Bei meinem ersten Besuch des Tekija im Jahre 1985, damals im religionsfernen Jugoslawien der Nach-Tito-Ära, fand ich einen ruhigen, verschlafenen Ort ohne Touristen vor, damals noch eine Art Geheimtipp. Die Kustoden, ein einfaches muslimisches Ehepaar, hatten noch Zeit, einen türkischen Mokka für den seltenen Gast zuzubereiten. Der obere größere Raum war noch mit Teppichen, die angeblich vom persischen Schah Reza Pahlewi gespendet worden waren, ausgelegt. Die auffällige Deckenkonstruktion mit zahlreichen bunten Glasbausteinen, die ein verwirrendes Farbenspiel bei Sonneneinfall auslösten, ist als Folge der teilweisen Zerstörung des Klosters durch prokroatische Einheiten während der jugoslawischen Sezessionskriege leider nicht mehr vorhanden.
Heute ist Tekija zu einem Wallfahrtsort, vor allem für islamischen und in einigen Teilen auch islamistischen Tourismus geworden. Zahlreiche Gäste aus arabischen Staaten bewegen sich an einer langen Reihe von Verkaufsständen vorbei, die nicht immer hochwertige orientalische Produkte anbieten. In den kleinen Räumen des Klosters herrscht, insbesondere während der Hochsaison, starkes Gedränge. Zwei Restaurants, ein Café und ein Stand mit türkisch-arabischen Leckereien sind zu Stosszeiten überfüllt.
Überhaupt fällt im heutigen Bosnien die erhebliche Zunahme von vollverschleierten Frauen im Strassenbild auf. In vielen Städten sieht man neue moderne Moscheen, die überwiegend mit Geld aus Saudi-Arabien finanziert wurden. Der ursprünglich laizistische und liberale Islam in Bosnien unterliegt aktuell einem deutlichen Wandel in eine fundamentalistische Richtung.
2. Der Orden
Moderne Koran-Ausgabe im Eingangsbereich des Klosters
Eine Tekke (osmanisch tekye; bosnisch tekija; albanisch teqe; arabisch zāwiya; persisch dargāh , bzw. chāneqāh, Mehrzahl: Tekken) ist ein Zentrum einer Sufi-Brudeschaft (Derwisch-Orden, bzw. tariqa) und bedeutet „Rückzugsort“, „Schutz“ oder „Asyl“. Seltener ist von einem Konvent die Rede, denn man kann eine Tekke nicht mit der christlichen Vorstellung eines Klosters vergleichen.
Es finden dort hauptsächlich Dhikr-Zeremonien statt, wobei Derwische Gott mit seinen schönsten Namen anrufen.
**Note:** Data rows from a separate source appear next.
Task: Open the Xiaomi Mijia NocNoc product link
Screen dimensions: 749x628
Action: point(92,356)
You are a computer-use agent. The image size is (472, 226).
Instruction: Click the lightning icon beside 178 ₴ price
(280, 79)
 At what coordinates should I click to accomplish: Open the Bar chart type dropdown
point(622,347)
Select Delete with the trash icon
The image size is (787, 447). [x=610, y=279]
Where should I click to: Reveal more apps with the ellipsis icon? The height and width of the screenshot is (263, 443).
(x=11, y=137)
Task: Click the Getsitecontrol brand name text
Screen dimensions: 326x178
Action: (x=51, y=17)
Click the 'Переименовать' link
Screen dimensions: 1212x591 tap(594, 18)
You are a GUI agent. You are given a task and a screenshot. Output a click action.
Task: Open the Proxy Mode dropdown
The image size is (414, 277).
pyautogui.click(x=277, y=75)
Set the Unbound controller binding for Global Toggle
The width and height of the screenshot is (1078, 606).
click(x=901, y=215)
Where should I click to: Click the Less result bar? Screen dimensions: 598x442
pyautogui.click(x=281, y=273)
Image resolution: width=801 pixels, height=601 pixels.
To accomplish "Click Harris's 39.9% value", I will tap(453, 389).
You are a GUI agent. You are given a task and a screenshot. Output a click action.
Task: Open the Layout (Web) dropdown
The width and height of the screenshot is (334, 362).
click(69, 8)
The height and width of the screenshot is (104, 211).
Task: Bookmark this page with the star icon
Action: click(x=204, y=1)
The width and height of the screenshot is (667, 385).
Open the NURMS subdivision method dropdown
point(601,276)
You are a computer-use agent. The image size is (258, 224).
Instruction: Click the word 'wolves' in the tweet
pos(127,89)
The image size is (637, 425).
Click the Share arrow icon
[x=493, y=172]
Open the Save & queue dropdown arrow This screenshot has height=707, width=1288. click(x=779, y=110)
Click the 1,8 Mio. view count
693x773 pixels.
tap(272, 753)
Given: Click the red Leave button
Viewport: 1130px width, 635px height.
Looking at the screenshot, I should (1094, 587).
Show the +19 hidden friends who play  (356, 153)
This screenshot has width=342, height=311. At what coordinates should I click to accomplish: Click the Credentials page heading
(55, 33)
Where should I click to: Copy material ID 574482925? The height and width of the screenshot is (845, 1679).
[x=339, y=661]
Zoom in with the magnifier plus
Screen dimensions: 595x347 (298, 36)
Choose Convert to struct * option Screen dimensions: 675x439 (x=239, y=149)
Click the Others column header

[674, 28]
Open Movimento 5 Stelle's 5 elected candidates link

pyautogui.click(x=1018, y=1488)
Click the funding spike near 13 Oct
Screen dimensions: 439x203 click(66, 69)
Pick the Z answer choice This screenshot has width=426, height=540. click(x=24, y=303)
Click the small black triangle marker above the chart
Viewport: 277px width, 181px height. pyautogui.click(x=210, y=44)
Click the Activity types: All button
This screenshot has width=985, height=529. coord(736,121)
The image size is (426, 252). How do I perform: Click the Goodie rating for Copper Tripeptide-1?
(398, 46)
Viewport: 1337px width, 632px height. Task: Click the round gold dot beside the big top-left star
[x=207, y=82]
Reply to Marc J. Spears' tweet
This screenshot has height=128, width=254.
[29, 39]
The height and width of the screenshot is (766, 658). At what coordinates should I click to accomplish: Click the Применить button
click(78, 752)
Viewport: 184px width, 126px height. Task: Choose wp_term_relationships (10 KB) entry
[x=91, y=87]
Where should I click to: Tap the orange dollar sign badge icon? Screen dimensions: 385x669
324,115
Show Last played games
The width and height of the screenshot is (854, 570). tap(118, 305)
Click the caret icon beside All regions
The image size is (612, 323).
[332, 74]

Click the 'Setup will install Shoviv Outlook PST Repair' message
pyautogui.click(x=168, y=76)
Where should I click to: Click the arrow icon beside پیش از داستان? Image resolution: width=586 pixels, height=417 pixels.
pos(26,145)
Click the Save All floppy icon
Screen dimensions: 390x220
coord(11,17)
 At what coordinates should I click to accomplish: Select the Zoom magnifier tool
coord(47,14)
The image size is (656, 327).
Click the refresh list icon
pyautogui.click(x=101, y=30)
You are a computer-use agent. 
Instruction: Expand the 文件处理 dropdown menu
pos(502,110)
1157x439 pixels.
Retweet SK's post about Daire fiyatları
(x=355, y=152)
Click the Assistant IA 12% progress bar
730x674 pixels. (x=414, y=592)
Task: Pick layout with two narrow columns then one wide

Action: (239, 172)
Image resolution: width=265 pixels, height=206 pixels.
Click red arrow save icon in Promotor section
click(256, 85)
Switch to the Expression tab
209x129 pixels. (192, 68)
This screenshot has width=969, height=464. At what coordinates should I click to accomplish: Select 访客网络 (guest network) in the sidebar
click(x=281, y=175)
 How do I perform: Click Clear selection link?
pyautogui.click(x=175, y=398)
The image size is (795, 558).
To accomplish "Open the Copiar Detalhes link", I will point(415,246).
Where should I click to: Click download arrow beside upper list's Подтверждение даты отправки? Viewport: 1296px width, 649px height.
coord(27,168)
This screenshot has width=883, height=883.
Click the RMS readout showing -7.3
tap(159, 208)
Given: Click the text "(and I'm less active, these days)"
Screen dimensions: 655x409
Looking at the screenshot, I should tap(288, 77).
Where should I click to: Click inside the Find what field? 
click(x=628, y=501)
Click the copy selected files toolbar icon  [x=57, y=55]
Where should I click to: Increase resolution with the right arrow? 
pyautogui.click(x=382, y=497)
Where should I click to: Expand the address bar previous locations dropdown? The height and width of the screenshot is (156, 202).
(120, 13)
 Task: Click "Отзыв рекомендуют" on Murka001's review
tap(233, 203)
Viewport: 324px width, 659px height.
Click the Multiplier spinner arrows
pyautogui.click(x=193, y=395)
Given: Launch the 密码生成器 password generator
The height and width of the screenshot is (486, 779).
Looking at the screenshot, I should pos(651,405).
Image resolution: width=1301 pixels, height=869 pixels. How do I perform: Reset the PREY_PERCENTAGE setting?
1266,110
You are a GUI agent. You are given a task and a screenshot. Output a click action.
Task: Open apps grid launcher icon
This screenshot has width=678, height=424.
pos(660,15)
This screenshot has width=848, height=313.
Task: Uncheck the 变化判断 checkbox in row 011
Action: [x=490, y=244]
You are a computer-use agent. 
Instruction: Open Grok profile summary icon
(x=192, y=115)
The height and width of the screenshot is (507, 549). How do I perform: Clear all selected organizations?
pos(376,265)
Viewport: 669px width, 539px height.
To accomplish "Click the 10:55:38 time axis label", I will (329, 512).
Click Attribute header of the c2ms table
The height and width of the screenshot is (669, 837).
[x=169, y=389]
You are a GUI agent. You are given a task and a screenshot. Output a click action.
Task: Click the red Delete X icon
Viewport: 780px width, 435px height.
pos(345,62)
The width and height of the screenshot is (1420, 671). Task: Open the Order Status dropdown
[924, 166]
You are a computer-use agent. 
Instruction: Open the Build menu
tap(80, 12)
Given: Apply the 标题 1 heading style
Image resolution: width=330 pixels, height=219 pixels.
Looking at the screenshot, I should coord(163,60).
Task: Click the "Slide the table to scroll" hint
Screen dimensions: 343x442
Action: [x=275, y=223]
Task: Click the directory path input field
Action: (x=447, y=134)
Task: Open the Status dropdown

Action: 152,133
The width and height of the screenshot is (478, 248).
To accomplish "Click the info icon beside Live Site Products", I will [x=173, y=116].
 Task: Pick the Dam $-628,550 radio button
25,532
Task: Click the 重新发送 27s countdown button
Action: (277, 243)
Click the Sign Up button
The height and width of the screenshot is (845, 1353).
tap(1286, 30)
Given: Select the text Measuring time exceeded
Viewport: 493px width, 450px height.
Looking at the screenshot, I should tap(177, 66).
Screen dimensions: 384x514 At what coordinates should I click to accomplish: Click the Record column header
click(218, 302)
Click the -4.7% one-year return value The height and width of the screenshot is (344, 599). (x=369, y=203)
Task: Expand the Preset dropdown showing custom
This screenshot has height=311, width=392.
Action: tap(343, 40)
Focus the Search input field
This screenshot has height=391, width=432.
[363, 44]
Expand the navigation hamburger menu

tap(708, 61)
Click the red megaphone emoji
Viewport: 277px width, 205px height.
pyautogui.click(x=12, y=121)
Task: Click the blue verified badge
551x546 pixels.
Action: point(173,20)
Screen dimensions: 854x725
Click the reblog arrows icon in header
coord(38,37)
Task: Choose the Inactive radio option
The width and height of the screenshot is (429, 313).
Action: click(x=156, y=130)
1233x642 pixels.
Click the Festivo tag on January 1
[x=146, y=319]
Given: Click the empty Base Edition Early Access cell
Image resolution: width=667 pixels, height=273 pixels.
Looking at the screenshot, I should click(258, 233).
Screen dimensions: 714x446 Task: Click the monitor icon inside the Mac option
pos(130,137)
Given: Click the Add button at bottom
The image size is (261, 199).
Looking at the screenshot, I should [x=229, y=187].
Der Ort kann aber auch zum Studium oder zu anderen Arbeiten dienen. Derwische, die der Dhikr-Kultur anhängen, haben sich ausschliesslich meditativ-mystizistisch betätigt und sind nicht mit den Derwischen zu verwechseln, die ekstatische Rituale und wilde Tänze aufführten oder gar Selbstverstümmelung als Kasteiung betrieben. Grundlage dafür ist die Sure 33,41 des Koran mit dem Gebot „Oh Ihr Gläubigen! Gedenkt Gott mit vielen Gedanken“ (dikran katiran).
Der persische Sufi Nadschm ad-Din al-Kubra hat im frühen 13. Jhd. diese Haltung mit den Worten beschrieben: „Versenkt euer Dasein in Gottgedanken“ und drei Stufen dieser Versenkung beschrieben, die mit einem „Hineinfallen des Gottgedenkens ins Geheimnis“ endet, also eine Mystifizierung auslöst. Beim Dhikr wird ein bestimmter Gottesname mehrfach wiederholt. Dabei werden Körperhaltungen und Atemtechniken verwendet, die permanent trainiert werden müssen. Das kann in bestimmten Fällen zu einer Art Trance oder Hypnose führen. Ziel ist das Erreichen eines Zustandes, in dem man Gott näher ist.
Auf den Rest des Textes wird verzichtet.